I am looking for advice or insight on my situation… I made more than my husband so he quit to work a job that is out of town and pays more the more hours, so he works 80+ every two weekswas never home for almost a year and a half now…. and I wasn’t… I was remote and had a great boss that didn’t demand more than 8 a day but had all the household crap on me … so he drew up a hate for me “ his mother helped” while he was out of town and my daughter was included… now he has been very limited about affection which would be normal but sex is out of the question now too and he says it’s cause he has seen my grossness over the last year… dude heard me fart 2 times in 25 yrs for **** sake and I listen to the ass trombone all night for 25 yrs and I’m gross?
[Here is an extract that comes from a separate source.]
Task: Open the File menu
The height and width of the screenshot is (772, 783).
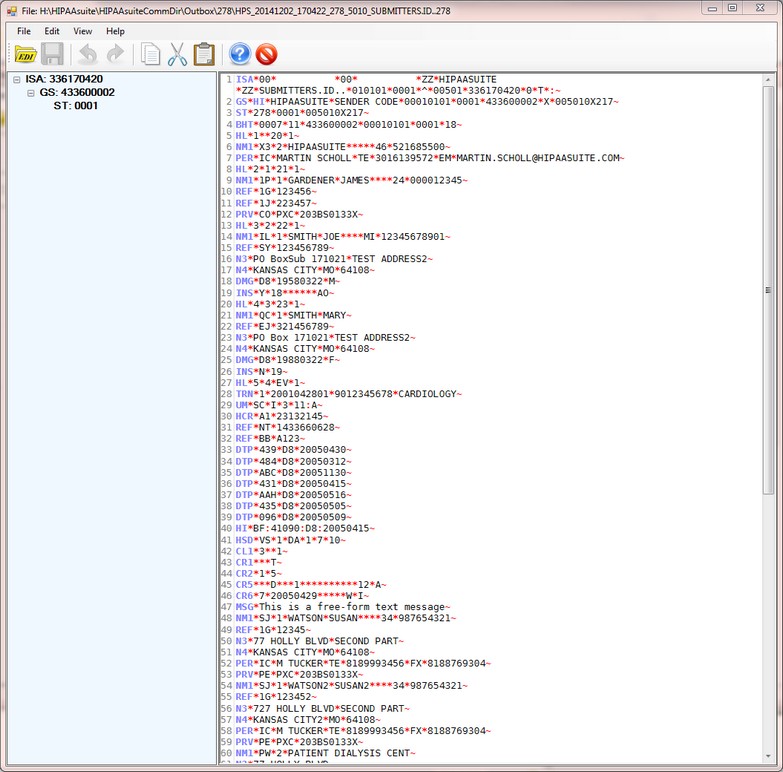Action: 24,31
There’s much more if you care or would like to help me out I’m just so lost right now…. Also I am currently without a Car and he has a small truck (stick shift I can’t drive it) and went and financed a 62k truck and I’m over here with nothing to drive……… he keeps saying I can buy a 200$ car to get by… I drive 66 miles a day and his sits at a lot for all the time he’s working less than .5 miles away…….Divorce seems right


----------



## frenchpaddy (May 31, 2021)

sorry I have not idea what you talking about , 
seem to have so many things in your head and trying to get them all out at the same time .
if you want help with this take the time ti put you thoughts together 
give us a image of him you and the others in the mix up and someone can help you make your mind up if divorce is the right response for you or if you have just both lost the know how of talking to each other ,


----------



## TJW (Mar 20, 2012)

This all adds up to him having an affair.


----------



## Diana7 (Apr 19, 2016)

Probably best to get rid of your photo for security reasons.


----------